Lin recounted life at the presidential palace. At first she was a favorite, showered with presents and granted deference. She learned a bit of French. Matters soon changed. Another girl came and she was shunted aside, first in the palace, and then sent to the river house. She was still summoned to service the president from time to time. She said she once asked for her freedom, but he demurred, got angry and beat her, threatening, “You belong to me alone. You can never leave. I will kill you first.” And he nearly did.
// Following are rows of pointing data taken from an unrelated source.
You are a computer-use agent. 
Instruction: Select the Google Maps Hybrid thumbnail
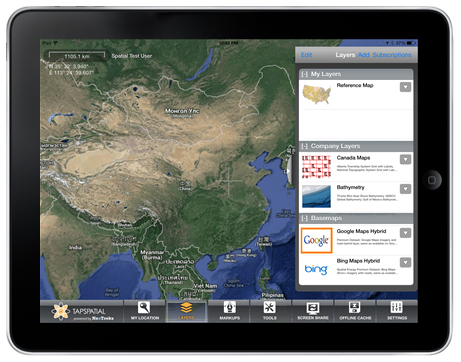[x=316, y=240]
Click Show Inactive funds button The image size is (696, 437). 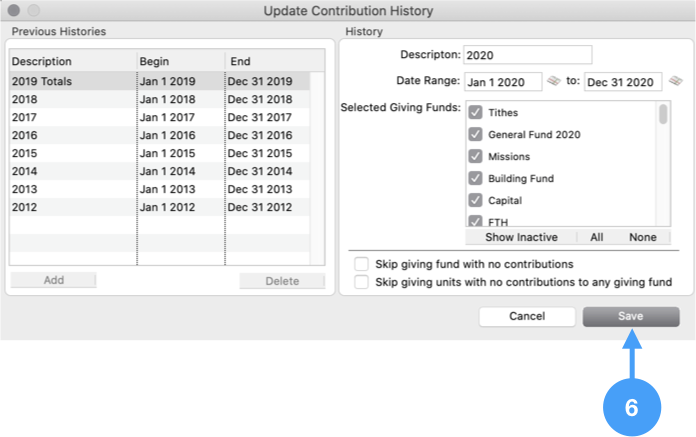coord(520,237)
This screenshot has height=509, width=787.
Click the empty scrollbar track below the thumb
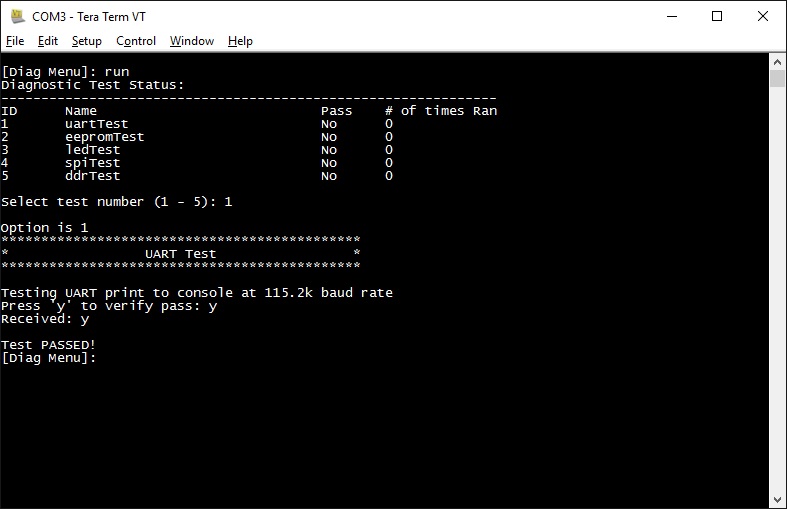click(x=777, y=300)
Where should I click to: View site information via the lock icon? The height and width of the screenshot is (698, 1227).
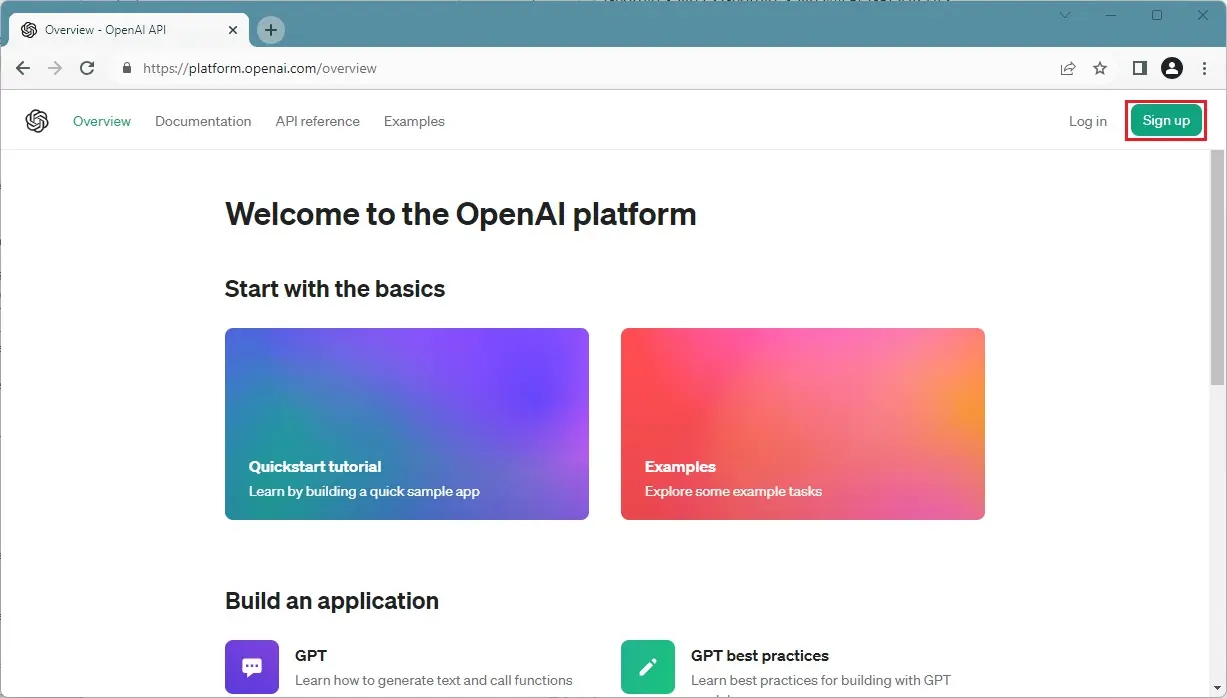point(127,69)
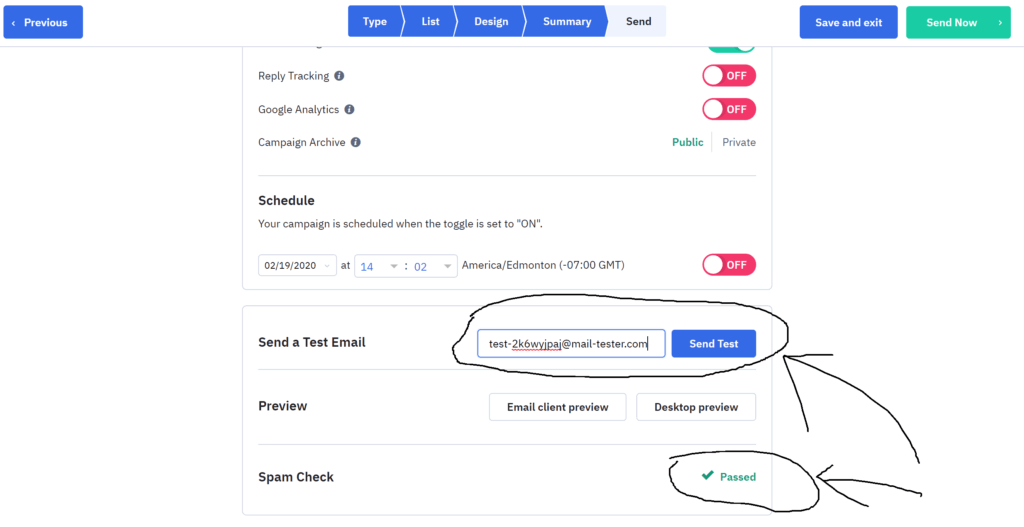
Task: Click the test email address field
Action: pos(571,343)
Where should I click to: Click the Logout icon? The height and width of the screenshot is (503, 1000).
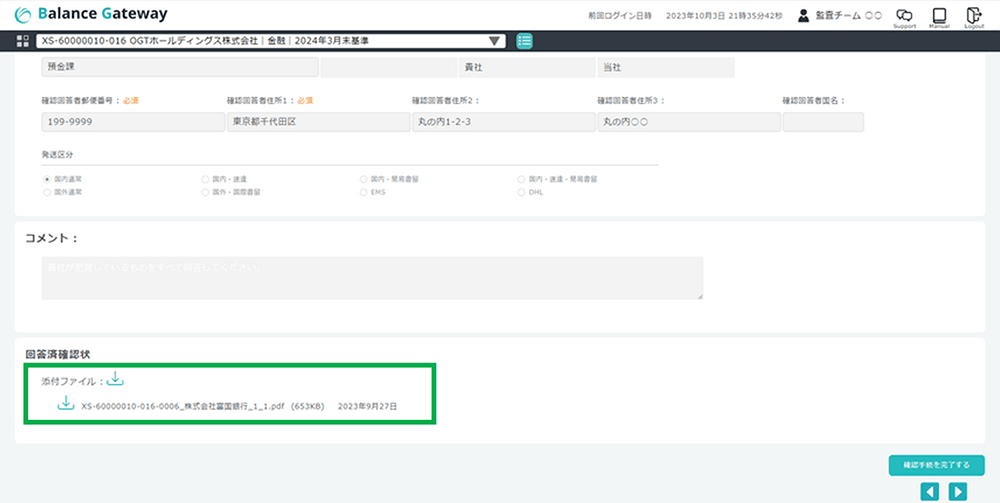point(974,15)
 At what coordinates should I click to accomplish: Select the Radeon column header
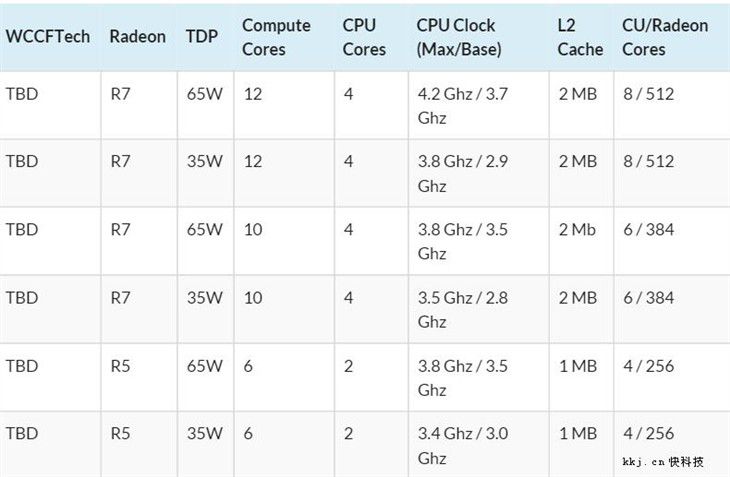pyautogui.click(x=138, y=36)
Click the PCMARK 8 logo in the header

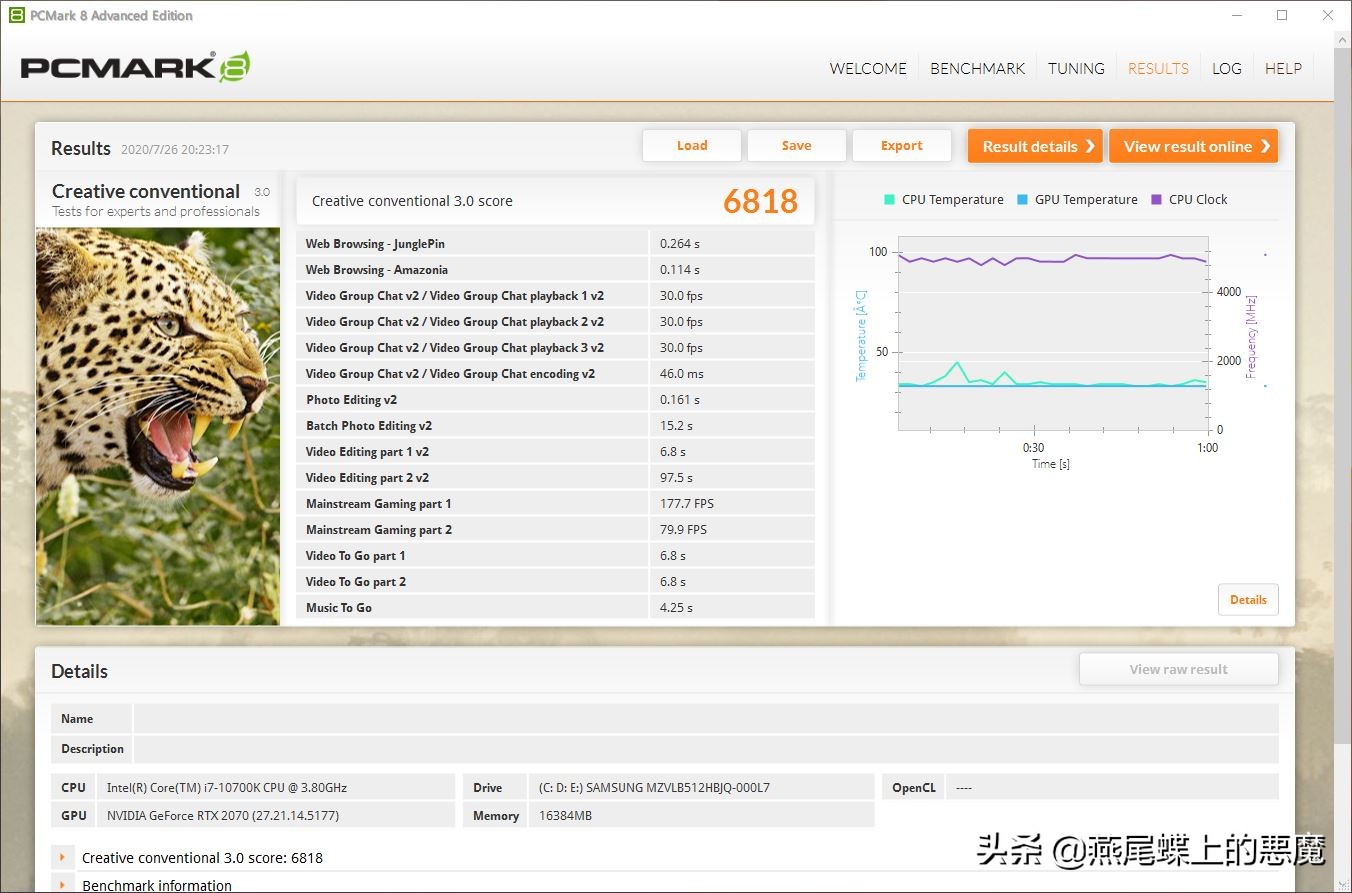tap(133, 66)
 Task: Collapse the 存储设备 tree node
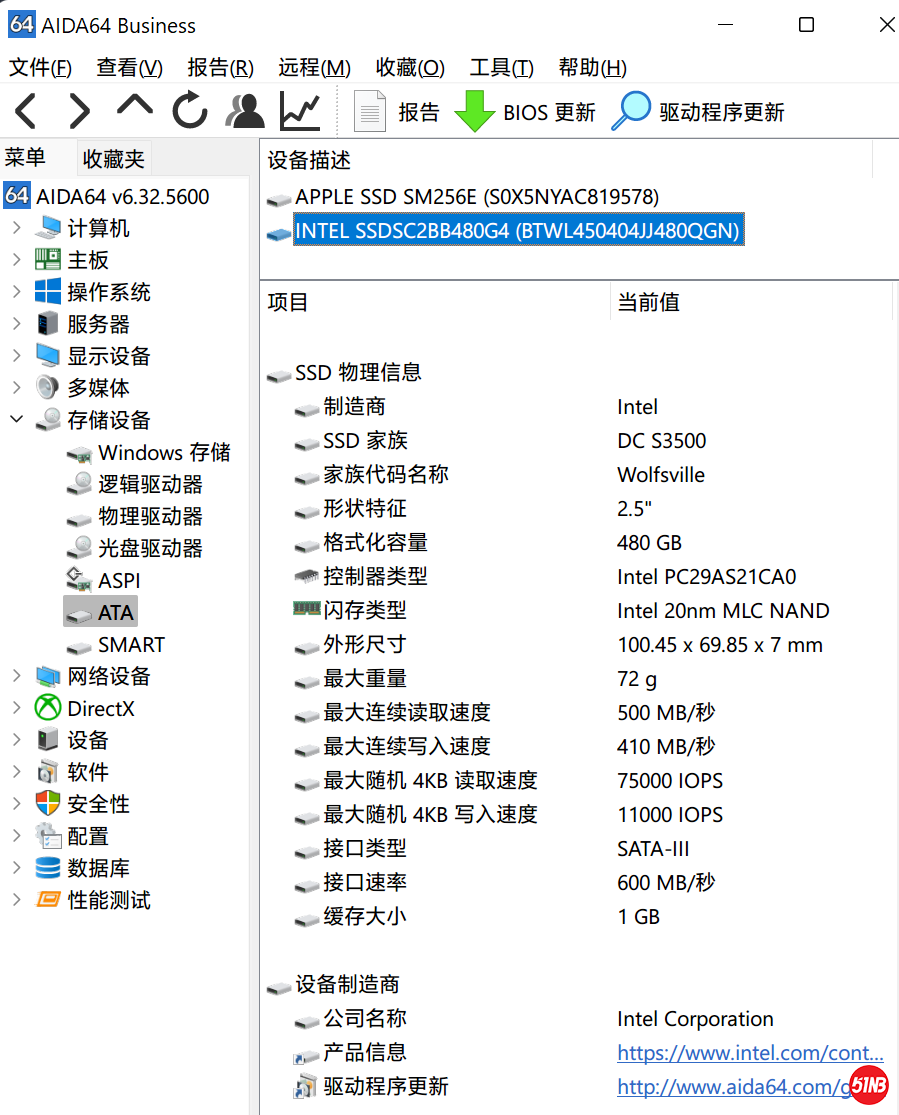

With no passport, no money, no friends and twenty-four hour guards, Lin explained she had no opportunity to escape. “But I have a sister in Chicago,” she hoped. “She will take me in.”

After this exchange I sent her home. I told her I would have to check with my ambassador. Meanwhile, she should send me her sister’s name and address. An envelope with that information was slipped through the fence that same night. Taped to the corner was a rough diamond, a potential gemstone of perhaps three carats

Objectively, she was a trafficked person and a victim of continued abuse. On the other hand moral turpitude seemed applicable. She all but admitted to being a prostitute. What to do? Her sister checked out. She was real, married to a marine, and ready to welcome and sponsor her sibling. The diamond would pay the way. Washington too liked the case, the rescue of a victim of sexual trafficking. The ambassador wasn’t so sure. He saw the downside of the president’s ire, should his prized Chinese trophy be spirited away. There was a downside for me too, should she leave, I would probably be fingered as her accomplice; expulsion loomed or worse given the unpredictable violent nature of the president and his thugs.

Finally, it was decided. We’d give her a refugee visa. It was up to me to figure how to get her out. I tossed it around with the clandestine guys. Clearly an exit strategy through the airport was out. That left road or river, both were viable, but road meant at least two days still in country. River was a thirty minute exit, but then a thousand miles to an international airport. Even though the woman had no intelligence value, the chief of station was intrigued; mostly it seemed by the sheer challenge of it. So, that is how it went down – a night pirogue to Zaire, missionary flight to Kisangani, connection to Kinshasa and on to New York.

Toting a box of rabbits, I carried the plan to Lin. She was scared, but readily agreed. I bid her good bye on the banks of the Oubangui one overcast night. She apologized for opening the fence, temping Mogi with a dead rabbit and cutting him. “It was my only way out.”